▶ **Action item**: Please reproduce exactly, and only, the line containing "You are a computer-use agent." and every line after it to the end of the records below, leaving out all pictures.

Screenshot grounding data
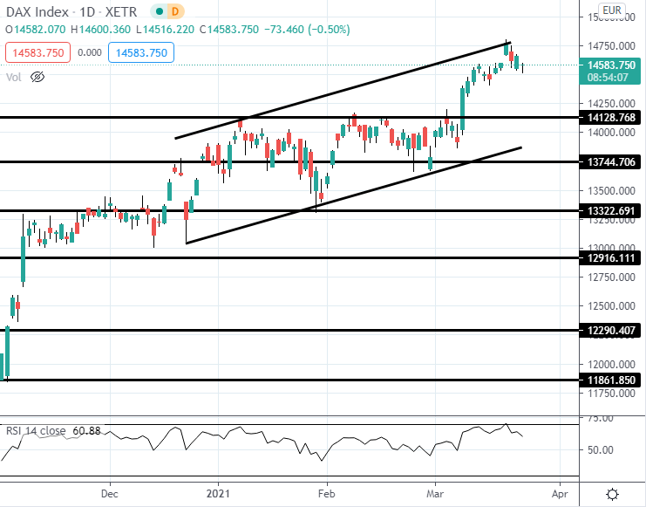The height and width of the screenshot is (507, 646).
Task: Click the orange D delayed-data badge
Action: 175,11
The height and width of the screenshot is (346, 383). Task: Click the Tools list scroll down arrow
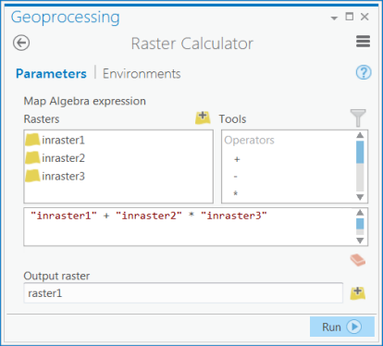pos(360,197)
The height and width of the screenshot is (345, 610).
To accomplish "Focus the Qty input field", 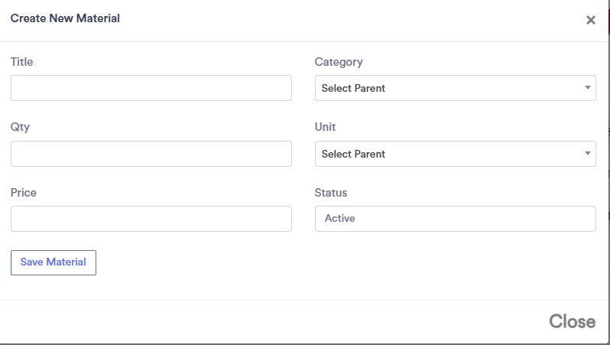I will pos(151,154).
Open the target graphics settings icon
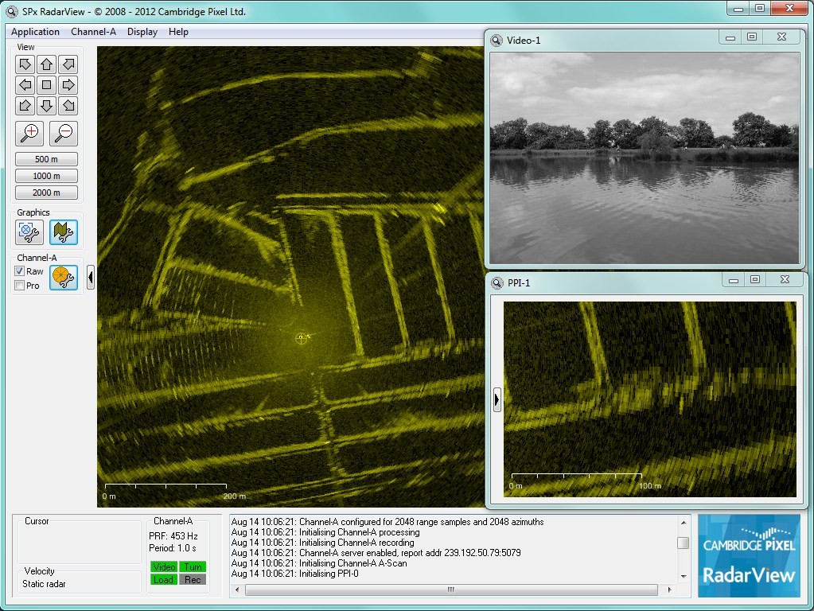This screenshot has width=814, height=611. [29, 232]
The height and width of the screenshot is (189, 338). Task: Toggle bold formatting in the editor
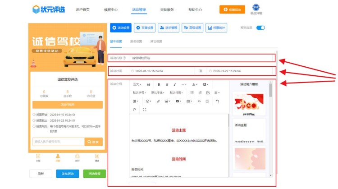point(159,84)
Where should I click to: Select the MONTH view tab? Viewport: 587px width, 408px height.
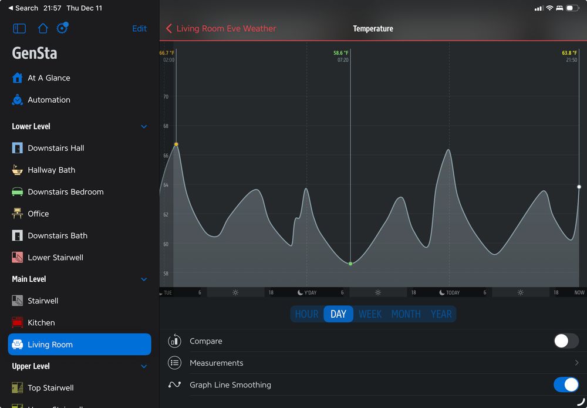406,314
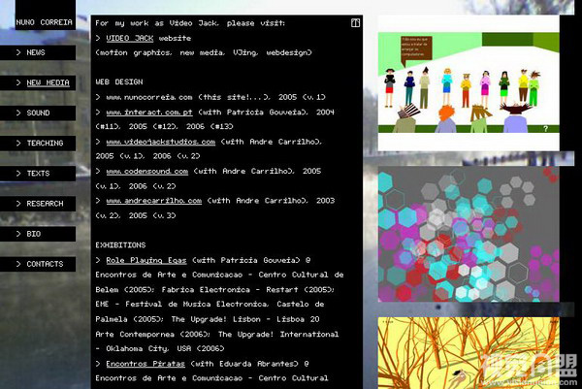Follow the VIDEO JACK website link
This screenshot has width=582, height=389.
[x=130, y=38]
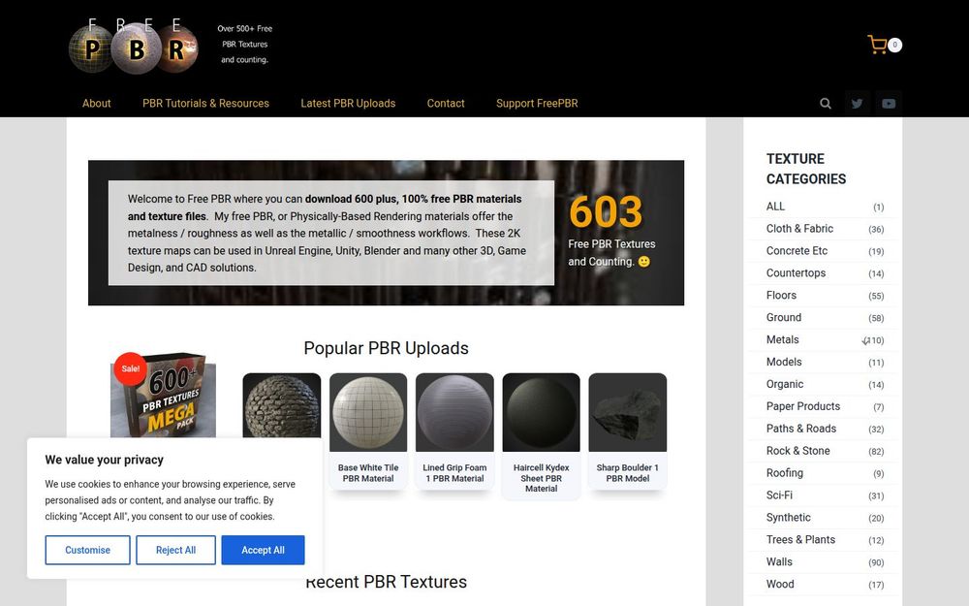This screenshot has height=606, width=969.
Task: Click the FreePBR spheres logo
Action: pyautogui.click(x=133, y=46)
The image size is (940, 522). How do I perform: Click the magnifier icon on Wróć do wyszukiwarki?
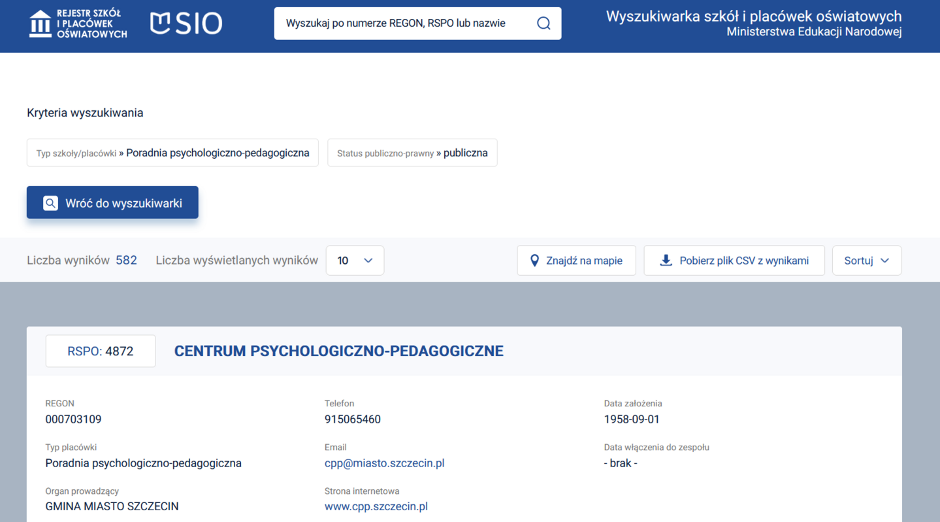pos(50,203)
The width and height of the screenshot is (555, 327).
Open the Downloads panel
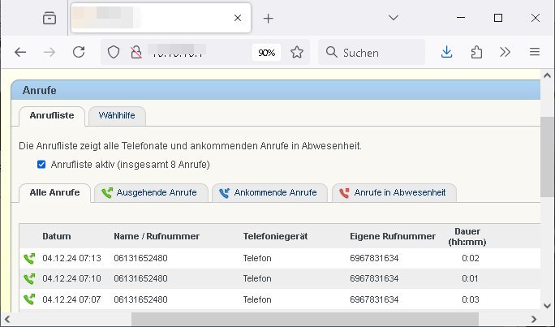point(446,52)
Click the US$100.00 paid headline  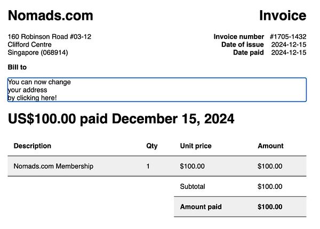[121, 119]
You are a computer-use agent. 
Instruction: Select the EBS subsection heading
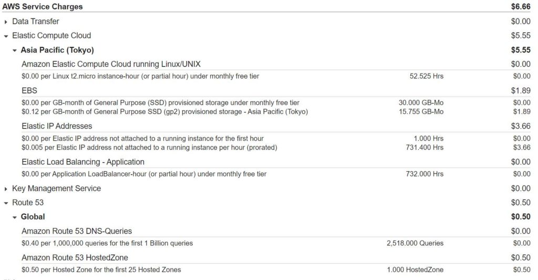[29, 90]
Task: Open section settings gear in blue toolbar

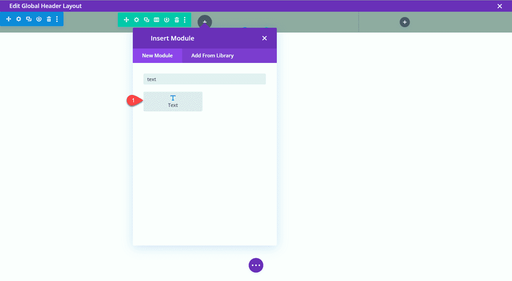Action: (19, 19)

▶ **Result**:
You are a computer-use agent. 
Instruction: Select the EBS subsection heading
[29, 90]
Task: Open section settings gear in blue toolbar

Action: (19, 19)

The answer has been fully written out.